> Given instruction
How many lines in the records contain the word "card"? Reply with the number only.

> Task material

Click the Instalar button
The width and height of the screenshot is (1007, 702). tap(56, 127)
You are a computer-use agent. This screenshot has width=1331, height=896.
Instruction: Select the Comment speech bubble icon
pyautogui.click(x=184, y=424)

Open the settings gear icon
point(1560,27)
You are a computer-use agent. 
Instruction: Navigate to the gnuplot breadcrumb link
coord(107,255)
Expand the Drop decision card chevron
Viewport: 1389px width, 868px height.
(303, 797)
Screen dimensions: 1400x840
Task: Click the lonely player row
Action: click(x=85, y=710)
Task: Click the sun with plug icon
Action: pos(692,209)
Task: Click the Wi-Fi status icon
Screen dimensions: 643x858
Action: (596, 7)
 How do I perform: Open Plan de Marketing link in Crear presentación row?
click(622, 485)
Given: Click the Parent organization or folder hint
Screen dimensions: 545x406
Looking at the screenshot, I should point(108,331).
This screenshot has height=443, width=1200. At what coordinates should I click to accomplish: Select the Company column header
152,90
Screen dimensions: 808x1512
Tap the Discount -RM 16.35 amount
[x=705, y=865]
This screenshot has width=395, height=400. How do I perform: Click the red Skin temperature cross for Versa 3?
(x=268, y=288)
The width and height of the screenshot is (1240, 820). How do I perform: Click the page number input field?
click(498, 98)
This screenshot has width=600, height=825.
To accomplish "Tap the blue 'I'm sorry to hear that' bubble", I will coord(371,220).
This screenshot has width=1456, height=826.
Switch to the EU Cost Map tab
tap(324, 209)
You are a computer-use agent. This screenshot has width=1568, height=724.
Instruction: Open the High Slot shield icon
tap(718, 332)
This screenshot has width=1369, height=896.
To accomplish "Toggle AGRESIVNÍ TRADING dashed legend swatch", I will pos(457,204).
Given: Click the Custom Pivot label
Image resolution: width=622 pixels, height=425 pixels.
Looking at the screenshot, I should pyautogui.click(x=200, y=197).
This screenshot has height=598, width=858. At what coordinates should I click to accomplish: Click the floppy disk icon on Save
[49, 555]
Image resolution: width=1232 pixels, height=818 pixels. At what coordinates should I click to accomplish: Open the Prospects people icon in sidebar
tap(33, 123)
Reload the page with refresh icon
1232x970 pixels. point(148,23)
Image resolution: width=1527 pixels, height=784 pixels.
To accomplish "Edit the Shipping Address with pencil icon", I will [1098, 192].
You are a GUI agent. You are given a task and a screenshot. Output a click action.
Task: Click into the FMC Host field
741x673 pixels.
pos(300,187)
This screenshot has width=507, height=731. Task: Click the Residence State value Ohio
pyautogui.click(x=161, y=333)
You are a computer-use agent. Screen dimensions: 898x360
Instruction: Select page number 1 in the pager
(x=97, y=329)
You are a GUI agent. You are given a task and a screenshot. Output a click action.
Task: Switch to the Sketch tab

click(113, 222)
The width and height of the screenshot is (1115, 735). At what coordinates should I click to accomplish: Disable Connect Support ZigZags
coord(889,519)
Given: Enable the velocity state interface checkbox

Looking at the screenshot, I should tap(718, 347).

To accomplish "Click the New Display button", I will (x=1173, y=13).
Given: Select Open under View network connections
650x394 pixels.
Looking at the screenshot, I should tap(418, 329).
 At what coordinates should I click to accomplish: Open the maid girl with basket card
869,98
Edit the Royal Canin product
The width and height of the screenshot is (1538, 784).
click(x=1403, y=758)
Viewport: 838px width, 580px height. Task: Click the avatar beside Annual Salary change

> Finished answer
2